In recent months, I’ve read multiple pieces (particularly by George Yeo and Han Fook Kwang) on the direction that the Singapore government should take in the next phase of Singapore’s development. One of the most common opinions that I’ve received from these public intellectuals is that the government should take a step back from micromanaging the country. That sentiment piqued my interest and I would like to use a blog post to reflect on this particular issue of government’s size. This can be very incoherent as I have not figured out an opinion for this topic. I’m doing this as writing helps me with greater thought clarity. If anything, this should be seen as a prequel for a more complete post, like the previous one on terrorism.
It is not a secret that Singapore is a nanny state. In fact, our late founding father openly proclaimed that:
A nanny state is a product of paternalism, and paternalism is: “the policy or practice on the part of people in authority of restricting the freedom and responsibilities of those subordinate to or otherwise dependent on them in their supposed interest”. In other words, the Singapore government, at the very least, was a government that made multiple decisions for the people – so much so that it can be seen as invasive and authoritative.
Take the Ethnic Integration Policy (EIP) for instance, where the government, to some degree, decides who lives where based on an ethnic quota per HDB block. Another example would be the legal confinement of civil protest to a Speaker’s Corner in Hong Lim Park. Not to mention that the protests there can be subjected to government’s approval and intense legal scrutiny as exemplified through the legal case against the CPF protest helmed by Han Hui Hui (HHH) and Roy Ngerng.

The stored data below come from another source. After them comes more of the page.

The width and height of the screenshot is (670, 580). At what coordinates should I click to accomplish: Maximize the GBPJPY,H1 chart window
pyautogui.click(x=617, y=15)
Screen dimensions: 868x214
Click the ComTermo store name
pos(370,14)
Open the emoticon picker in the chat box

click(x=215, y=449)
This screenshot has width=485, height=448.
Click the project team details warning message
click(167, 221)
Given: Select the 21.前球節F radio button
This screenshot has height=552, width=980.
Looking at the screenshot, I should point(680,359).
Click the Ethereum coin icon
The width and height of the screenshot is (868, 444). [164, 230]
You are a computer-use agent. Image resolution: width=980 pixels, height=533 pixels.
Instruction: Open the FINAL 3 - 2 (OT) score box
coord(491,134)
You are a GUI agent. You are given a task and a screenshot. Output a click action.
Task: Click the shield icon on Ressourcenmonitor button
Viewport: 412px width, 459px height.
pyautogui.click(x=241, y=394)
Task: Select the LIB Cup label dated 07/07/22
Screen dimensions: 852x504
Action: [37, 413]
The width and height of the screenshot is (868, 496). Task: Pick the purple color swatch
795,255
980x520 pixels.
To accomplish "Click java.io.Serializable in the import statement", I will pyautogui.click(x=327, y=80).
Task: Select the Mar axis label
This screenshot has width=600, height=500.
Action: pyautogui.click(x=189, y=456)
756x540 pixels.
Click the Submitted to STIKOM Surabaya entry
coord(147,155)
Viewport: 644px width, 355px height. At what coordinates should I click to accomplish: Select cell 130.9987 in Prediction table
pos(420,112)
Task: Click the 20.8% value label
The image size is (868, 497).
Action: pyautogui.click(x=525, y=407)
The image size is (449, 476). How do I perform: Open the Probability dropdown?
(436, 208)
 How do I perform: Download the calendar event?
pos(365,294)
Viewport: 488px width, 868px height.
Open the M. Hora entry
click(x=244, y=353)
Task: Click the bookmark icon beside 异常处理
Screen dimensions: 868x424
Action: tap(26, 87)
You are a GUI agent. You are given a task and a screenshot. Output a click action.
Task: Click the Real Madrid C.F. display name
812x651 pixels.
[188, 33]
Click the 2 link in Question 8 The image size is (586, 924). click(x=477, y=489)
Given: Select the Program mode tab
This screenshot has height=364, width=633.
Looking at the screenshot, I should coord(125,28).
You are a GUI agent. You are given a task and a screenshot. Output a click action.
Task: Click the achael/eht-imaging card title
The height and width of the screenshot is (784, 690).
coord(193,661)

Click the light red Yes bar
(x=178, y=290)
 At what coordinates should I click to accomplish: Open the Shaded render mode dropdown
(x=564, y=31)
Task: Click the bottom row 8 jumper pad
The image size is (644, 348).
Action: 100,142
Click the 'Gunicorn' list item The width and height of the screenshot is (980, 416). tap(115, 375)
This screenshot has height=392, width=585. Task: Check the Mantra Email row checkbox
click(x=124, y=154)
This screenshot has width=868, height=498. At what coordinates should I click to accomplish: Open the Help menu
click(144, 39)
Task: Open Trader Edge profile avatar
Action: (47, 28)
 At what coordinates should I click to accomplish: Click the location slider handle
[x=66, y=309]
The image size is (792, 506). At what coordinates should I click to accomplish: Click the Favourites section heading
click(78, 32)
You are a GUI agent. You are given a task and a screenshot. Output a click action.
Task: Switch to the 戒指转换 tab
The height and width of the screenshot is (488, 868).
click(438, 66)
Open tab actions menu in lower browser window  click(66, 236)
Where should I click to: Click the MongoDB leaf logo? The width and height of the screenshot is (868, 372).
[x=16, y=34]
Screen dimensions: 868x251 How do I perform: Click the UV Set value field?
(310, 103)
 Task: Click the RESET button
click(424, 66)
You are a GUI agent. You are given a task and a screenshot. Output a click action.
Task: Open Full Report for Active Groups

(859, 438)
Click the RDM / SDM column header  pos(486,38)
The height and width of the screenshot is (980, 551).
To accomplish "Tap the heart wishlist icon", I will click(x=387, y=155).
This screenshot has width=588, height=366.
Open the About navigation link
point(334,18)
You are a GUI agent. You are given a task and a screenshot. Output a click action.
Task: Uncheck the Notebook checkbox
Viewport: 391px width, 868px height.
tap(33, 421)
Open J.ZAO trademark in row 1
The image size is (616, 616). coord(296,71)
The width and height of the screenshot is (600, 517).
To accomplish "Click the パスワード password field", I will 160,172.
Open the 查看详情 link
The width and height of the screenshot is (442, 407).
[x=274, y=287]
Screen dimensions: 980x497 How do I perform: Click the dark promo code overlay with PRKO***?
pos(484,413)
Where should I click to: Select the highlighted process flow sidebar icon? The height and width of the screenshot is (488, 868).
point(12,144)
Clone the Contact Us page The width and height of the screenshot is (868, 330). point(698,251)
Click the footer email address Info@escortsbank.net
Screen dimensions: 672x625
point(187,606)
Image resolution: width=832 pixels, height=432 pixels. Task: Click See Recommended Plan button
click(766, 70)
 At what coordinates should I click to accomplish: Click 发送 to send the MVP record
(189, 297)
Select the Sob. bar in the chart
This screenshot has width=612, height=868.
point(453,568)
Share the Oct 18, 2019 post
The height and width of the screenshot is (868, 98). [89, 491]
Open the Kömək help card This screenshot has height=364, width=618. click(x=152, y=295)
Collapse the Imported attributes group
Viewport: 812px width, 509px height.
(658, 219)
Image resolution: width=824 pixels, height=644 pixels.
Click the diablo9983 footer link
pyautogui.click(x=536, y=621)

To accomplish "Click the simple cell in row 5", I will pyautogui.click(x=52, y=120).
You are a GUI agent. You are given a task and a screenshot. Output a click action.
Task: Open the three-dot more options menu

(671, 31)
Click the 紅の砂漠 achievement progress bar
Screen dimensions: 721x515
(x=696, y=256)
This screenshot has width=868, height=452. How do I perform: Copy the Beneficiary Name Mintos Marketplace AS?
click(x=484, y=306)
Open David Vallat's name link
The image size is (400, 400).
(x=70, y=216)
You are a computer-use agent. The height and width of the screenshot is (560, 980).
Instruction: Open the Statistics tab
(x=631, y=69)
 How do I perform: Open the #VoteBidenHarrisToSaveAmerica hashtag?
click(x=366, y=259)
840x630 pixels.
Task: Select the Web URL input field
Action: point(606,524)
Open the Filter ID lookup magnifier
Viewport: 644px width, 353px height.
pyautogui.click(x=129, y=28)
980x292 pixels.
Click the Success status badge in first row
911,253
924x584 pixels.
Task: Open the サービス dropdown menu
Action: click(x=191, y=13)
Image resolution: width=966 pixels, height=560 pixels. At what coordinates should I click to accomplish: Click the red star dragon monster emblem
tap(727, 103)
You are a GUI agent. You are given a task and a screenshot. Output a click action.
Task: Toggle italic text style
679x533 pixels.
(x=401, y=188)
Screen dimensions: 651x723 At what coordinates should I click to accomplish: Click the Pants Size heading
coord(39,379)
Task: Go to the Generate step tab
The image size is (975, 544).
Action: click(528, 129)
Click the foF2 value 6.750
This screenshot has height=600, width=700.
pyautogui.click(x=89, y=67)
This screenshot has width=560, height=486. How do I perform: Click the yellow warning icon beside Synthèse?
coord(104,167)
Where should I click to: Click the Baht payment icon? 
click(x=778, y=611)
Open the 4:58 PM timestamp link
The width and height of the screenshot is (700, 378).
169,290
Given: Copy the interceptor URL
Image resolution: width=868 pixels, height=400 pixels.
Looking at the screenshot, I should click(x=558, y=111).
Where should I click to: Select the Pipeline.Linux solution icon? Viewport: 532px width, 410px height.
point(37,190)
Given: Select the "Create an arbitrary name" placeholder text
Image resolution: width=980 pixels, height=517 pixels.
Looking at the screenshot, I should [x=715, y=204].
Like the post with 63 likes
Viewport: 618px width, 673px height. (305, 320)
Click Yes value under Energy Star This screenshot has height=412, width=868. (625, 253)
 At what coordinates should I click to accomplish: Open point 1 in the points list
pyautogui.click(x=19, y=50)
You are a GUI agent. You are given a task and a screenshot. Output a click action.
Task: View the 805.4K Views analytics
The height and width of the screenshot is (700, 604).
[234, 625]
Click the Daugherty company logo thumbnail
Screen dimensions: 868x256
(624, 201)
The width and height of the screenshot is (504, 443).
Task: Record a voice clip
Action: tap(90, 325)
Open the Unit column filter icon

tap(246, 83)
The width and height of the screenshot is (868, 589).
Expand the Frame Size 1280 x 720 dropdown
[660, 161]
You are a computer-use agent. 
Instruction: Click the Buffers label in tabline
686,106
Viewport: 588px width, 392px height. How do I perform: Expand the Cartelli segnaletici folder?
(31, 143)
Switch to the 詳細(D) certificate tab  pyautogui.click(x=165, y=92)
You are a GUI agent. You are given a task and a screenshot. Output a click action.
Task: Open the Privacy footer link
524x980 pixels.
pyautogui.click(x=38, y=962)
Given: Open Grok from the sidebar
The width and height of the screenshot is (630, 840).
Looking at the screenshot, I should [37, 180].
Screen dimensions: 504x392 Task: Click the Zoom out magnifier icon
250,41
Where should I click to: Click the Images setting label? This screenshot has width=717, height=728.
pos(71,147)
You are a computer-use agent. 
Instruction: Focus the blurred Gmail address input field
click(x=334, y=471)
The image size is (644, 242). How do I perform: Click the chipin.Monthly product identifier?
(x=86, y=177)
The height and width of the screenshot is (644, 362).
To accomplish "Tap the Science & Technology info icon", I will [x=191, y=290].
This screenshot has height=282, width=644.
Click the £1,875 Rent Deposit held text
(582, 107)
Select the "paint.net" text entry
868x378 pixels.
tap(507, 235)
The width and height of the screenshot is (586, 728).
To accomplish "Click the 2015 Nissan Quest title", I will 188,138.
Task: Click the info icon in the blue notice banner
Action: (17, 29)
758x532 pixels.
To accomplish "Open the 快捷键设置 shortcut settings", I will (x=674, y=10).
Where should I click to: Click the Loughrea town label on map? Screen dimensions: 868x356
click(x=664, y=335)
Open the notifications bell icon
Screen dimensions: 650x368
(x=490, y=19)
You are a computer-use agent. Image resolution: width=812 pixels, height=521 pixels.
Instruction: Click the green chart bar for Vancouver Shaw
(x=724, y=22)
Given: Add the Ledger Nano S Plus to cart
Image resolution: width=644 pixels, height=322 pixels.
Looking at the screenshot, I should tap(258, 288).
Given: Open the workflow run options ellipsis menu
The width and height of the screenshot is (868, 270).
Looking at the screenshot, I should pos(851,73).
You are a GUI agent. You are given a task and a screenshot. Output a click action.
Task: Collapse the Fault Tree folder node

To be fair to the government, these measures have good justifications as well: The EIP prevented ethnic enclave from forming, the restriction of civil protest to Hong Lim Park is a measure to prevent the protest from disrupting other’s lives and inflicting economic damages to the country, the case against HHH was also one of public nuisance.
However, many can also be quick to point out that these justifications are simply a smokescreen for more insidious purposes. EIP can serve as a way to ensure a Chinese majority in all voting districts. The disruption of lives, public nuisance and economic costs can also be an excuse to limit political activism against PAP.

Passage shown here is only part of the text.